Bild: USActivities

Jedes Mal, wenn ich nach Key West gekommen bin habe ich mich darüber gewundert, dass man überall auf der Insel freilaufende Hühner sieht. Sie gackern und führen ihre watschelnden Küken aus. Sie scharren und picken unter den Tischen in den Gartenlokalen und sie laufen auf den Straßen herum, ohne sich um den regen Verkehr zu kümmern, wohl wissend, dass ihnen nichts geschieht.

Viele Leute betrachten diese gypsy chickens als eine wichtige Verbindung zu Old Key West und sehen die Hühner als Teil des Charmes der guten alten Zeit auf der Insel. Und ebenso viele Leute sagen, dass die Hühner ein allgemeines Ärgernis sind, die dazu auch noch die öffentliche Gesundheit gefährden. Es entwickelte sich eine hitzige Debatte, und die Stadtverwaltung hatte den Schwarzen Peter, einen Plan zu ersinnen, wie man das Problem Hühner auf Key West in den Griff bekommen kann. Es entspann sich ein regelrechter Hühnerkrieg.
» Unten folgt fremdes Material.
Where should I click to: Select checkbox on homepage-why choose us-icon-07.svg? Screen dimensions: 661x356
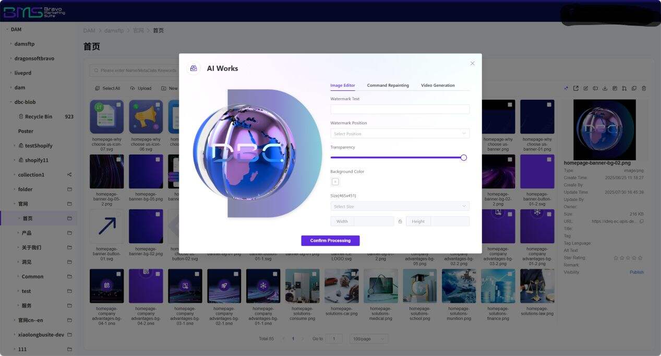tap(118, 105)
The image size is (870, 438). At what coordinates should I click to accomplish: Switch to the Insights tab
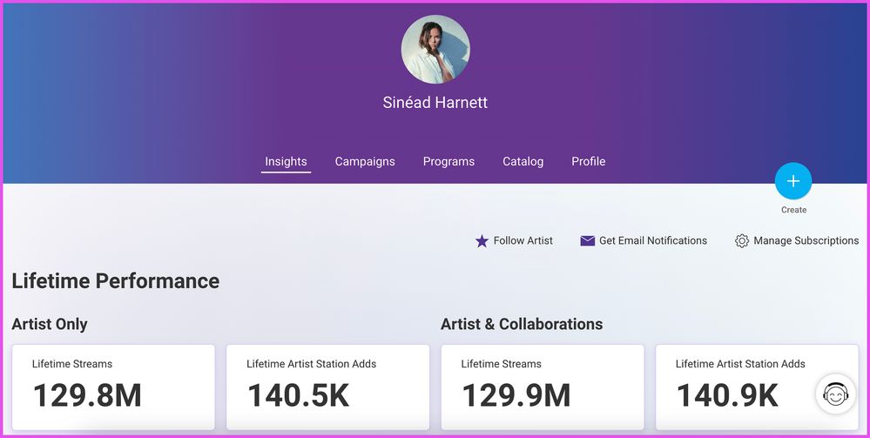click(286, 161)
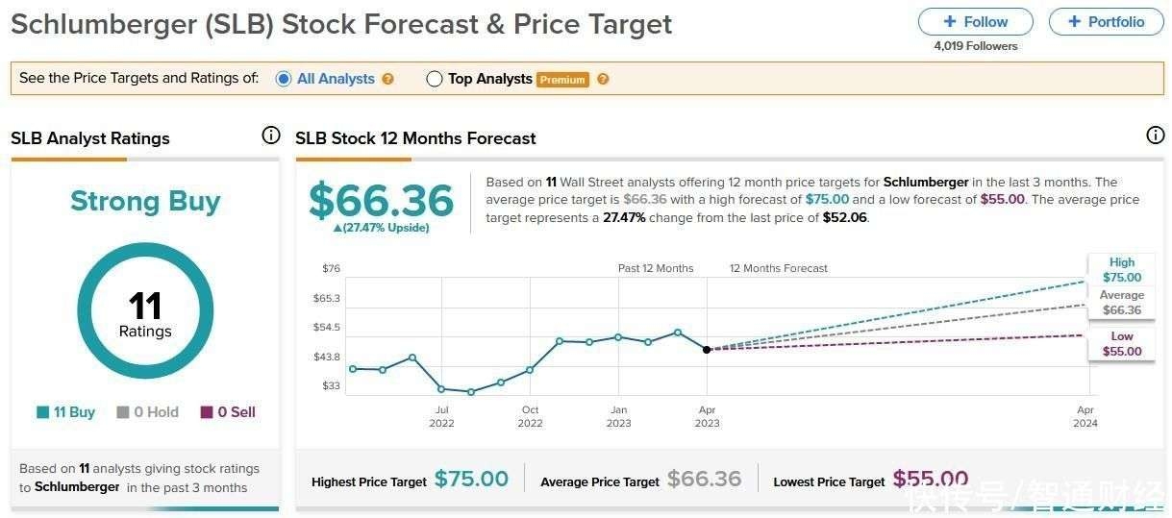Add SLB to Portfolio
1172x518 pixels.
[x=1106, y=21]
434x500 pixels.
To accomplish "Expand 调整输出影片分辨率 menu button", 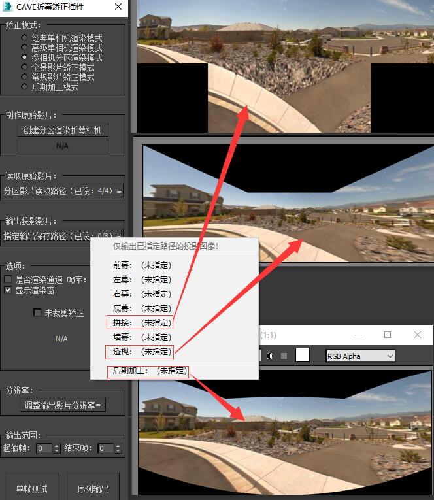I will click(x=63, y=405).
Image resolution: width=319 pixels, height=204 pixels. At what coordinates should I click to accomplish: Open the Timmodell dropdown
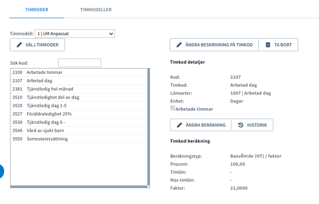point(75,34)
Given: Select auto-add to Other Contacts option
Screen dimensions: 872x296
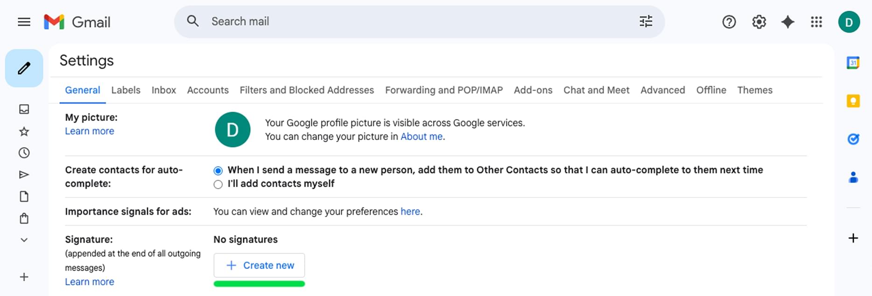Looking at the screenshot, I should tap(218, 170).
Das Federvieh wurde Mitte des 19. Jahrhunderts von Kuba nach Key West gebracht. Damals waren Hühner dort das große Geschäft. Spanische und portugiesische Seefahrer brachten eine philippinische Kampfhuhnrasse mit nach Kuba. Züchter kreuzten diese Philippinenhühner mit einheimischen Tieren. Aus dieser Kreuzung entstanden die großen und aggressiven Cubalaya.

Nach der Weltwirtschaftskrise von 1857 kamen die ersten Kubaner nach Key West, das nur 90 Meilen weiter im Norden liegt. Sie brachten ihre Passion für den Hahnenkampf und ihre Hühner mit, die sie aber auch mit Fleisch und Eiern versorgten. Und viele Kubaner folgten, angezogen durch die Zigarrenmanufaktur des Spaniers Vicente Martinez-Ybor, der nach den Kriegswirren 1869 Kuba verlassen hatte, um sich zunächst in Key West niederzulassen. Bis zum Jahr 1890 bestand nahezu die Hälfte der Bevölkerung von Key West aus Kubanern. Und sie brachten alle ihre Hühner mit.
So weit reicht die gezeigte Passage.